*** Block opens ***
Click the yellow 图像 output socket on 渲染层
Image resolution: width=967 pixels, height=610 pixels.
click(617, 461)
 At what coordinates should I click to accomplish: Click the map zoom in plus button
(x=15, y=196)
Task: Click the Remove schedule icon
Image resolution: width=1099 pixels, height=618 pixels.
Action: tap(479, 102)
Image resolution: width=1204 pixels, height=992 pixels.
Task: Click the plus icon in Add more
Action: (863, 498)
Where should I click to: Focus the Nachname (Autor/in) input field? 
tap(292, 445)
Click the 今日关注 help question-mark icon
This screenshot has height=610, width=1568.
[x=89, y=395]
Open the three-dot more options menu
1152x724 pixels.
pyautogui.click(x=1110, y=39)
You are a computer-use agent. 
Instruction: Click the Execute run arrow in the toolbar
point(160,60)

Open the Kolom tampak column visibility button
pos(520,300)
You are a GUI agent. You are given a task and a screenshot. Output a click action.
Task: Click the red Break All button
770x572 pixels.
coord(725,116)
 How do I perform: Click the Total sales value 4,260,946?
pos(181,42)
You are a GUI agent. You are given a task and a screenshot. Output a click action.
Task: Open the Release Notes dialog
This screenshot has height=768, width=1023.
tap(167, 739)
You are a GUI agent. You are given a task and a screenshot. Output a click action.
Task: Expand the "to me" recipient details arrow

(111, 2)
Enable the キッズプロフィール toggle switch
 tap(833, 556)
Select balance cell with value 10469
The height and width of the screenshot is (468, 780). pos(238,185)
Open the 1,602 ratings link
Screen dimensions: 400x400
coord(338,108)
*** Block closes ***
What to work on: The expected output is the complete listing, word for word.

Task solution:
Click the yellow 图像 output socket on 渲染层
Image resolution: width=967 pixels, height=610 pixels.
click(617, 461)
 At what coordinates should I click to accomplish: Click the map zoom in plus button
(x=15, y=196)
Task: Click the Remove schedule icon
Image resolution: width=1099 pixels, height=618 pixels.
Action: tap(479, 102)
Image resolution: width=1204 pixels, height=992 pixels.
Task: Click the plus icon in Add more
Action: (863, 498)
Where should I click to: Focus the Nachname (Autor/in) input field? 
tap(292, 445)
Click the 今日关注 help question-mark icon
This screenshot has height=610, width=1568.
[x=89, y=395]
Open the three-dot more options menu
1152x724 pixels.
pyautogui.click(x=1110, y=39)
You are a computer-use agent. 
Instruction: Click the Execute run arrow in the toolbar
point(160,60)

Open the Kolom tampak column visibility button
pos(520,300)
You are a GUI agent. You are given a task and a screenshot. Output a click action.
Task: Click the red Break All button
770x572 pixels.
coord(725,116)
 How do I perform: Click the Total sales value 4,260,946?
pos(181,42)
You are a GUI agent. You are given a task and a screenshot. Output a click action.
Task: Open the Release Notes dialog
This screenshot has height=768, width=1023.
tap(167, 739)
You are a GUI agent. You are given a task and a screenshot. Output a click action.
Task: Expand the "to me" recipient details arrow

(111, 2)
Enable the キッズプロフィール toggle switch
 tap(833, 556)
Select balance cell with value 10469
The height and width of the screenshot is (468, 780). pos(238,185)
Open the 1,602 ratings link
Screen dimensions: 400x400
coord(338,108)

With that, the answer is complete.